[Source data]
=== Section Start ===

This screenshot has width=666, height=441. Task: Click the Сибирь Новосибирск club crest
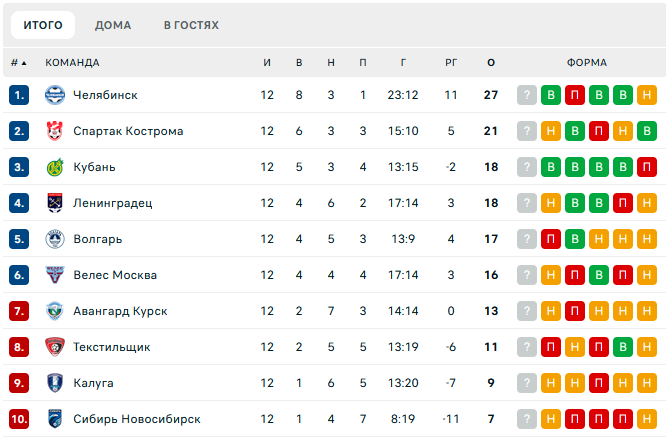[55, 419]
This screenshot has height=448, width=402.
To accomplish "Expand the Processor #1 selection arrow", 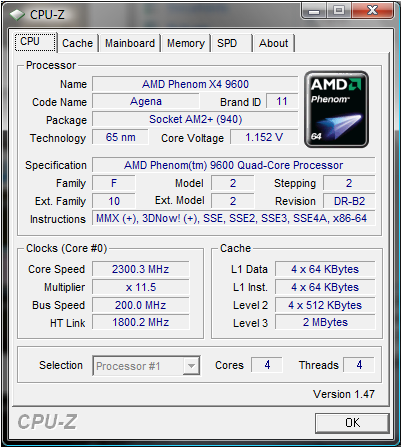I will click(x=191, y=366).
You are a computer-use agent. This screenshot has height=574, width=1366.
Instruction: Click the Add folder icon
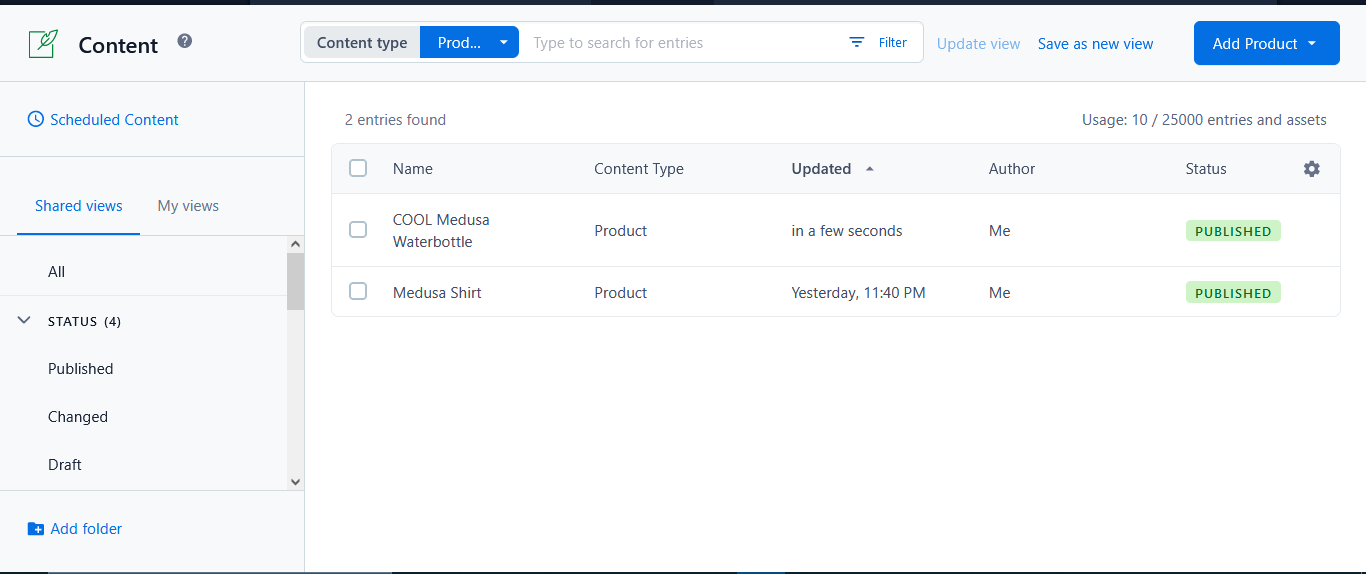(x=36, y=529)
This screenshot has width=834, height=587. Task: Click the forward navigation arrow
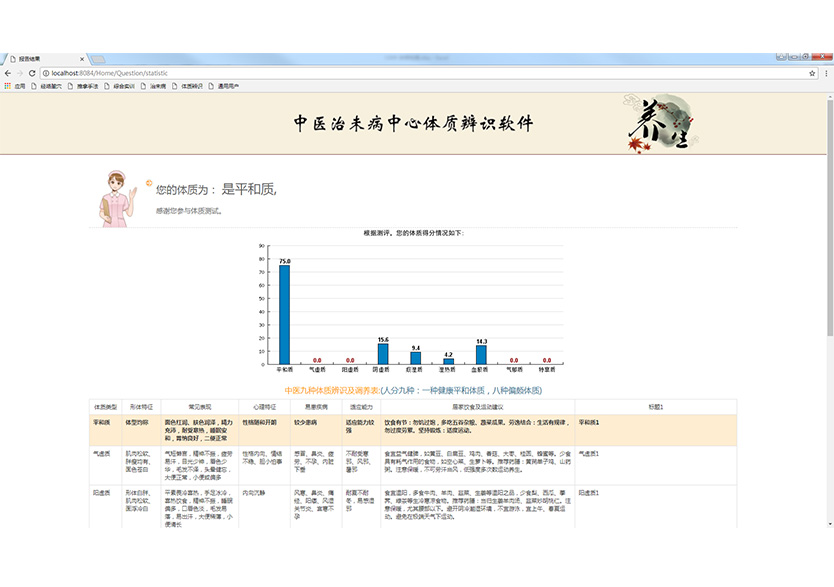click(20, 73)
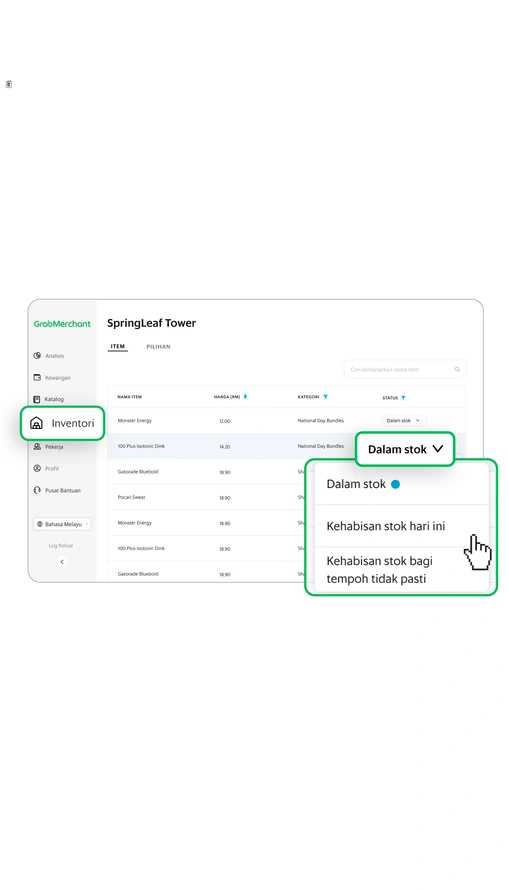Screen dimensions: 509x890
Task: Open the Analisis sidebar icon
Action: pyautogui.click(x=37, y=356)
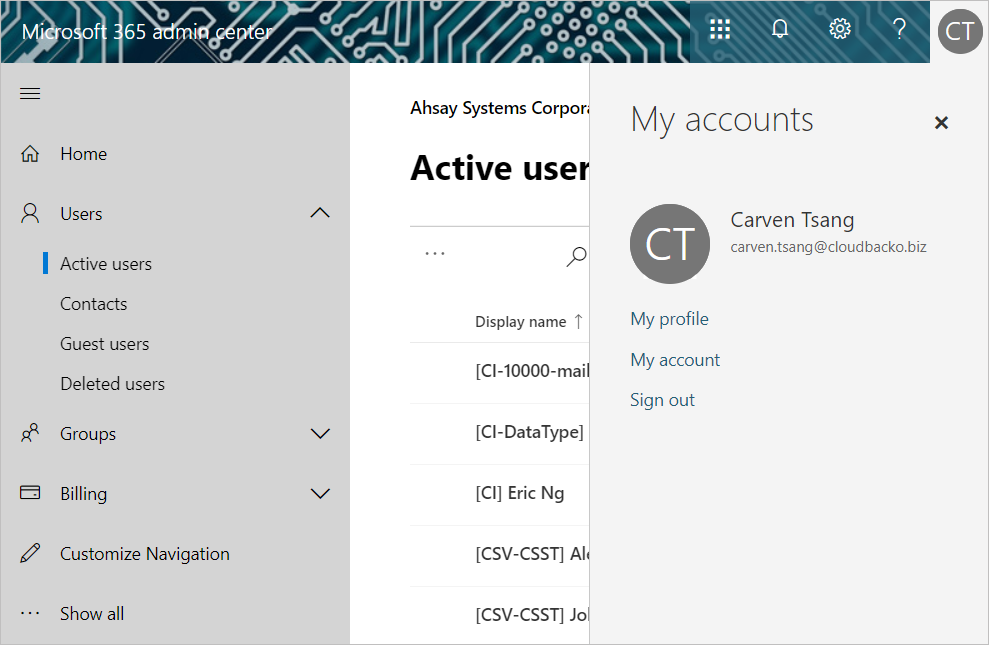Open Deleted users list
The image size is (989, 645).
(x=112, y=384)
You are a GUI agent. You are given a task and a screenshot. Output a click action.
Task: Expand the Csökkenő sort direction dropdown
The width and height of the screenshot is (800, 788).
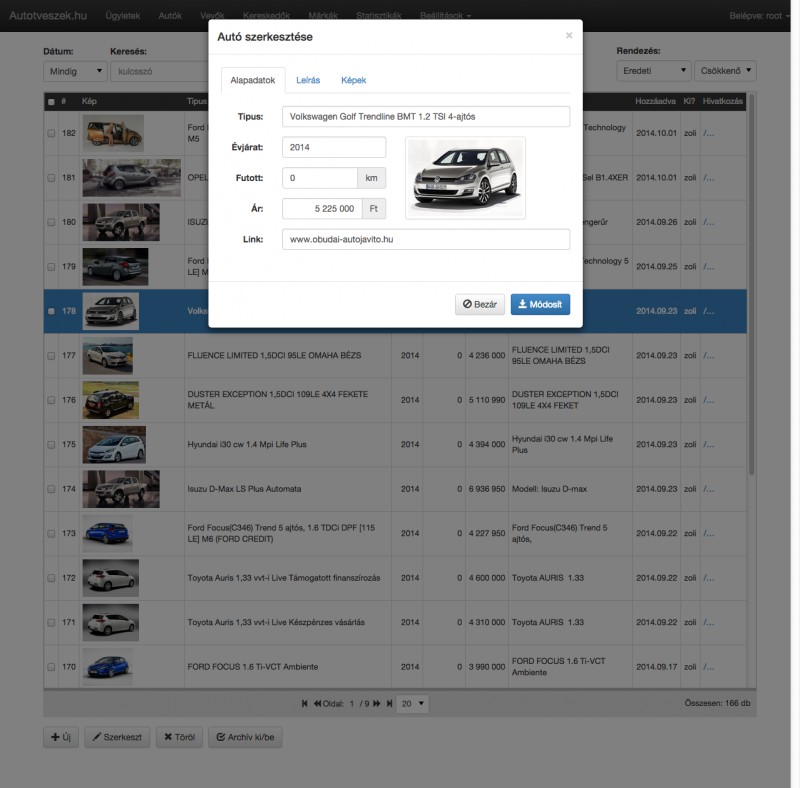725,71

=== Section End ===

→ What the task requires:
Check all the records above and select each line where the string "agent" is found.

→ Problem solution:
You are a computer-use agent. This screenshot has height=574, width=1366.
You are a GUI agent. You are given a task and a screenshot. Output a click action.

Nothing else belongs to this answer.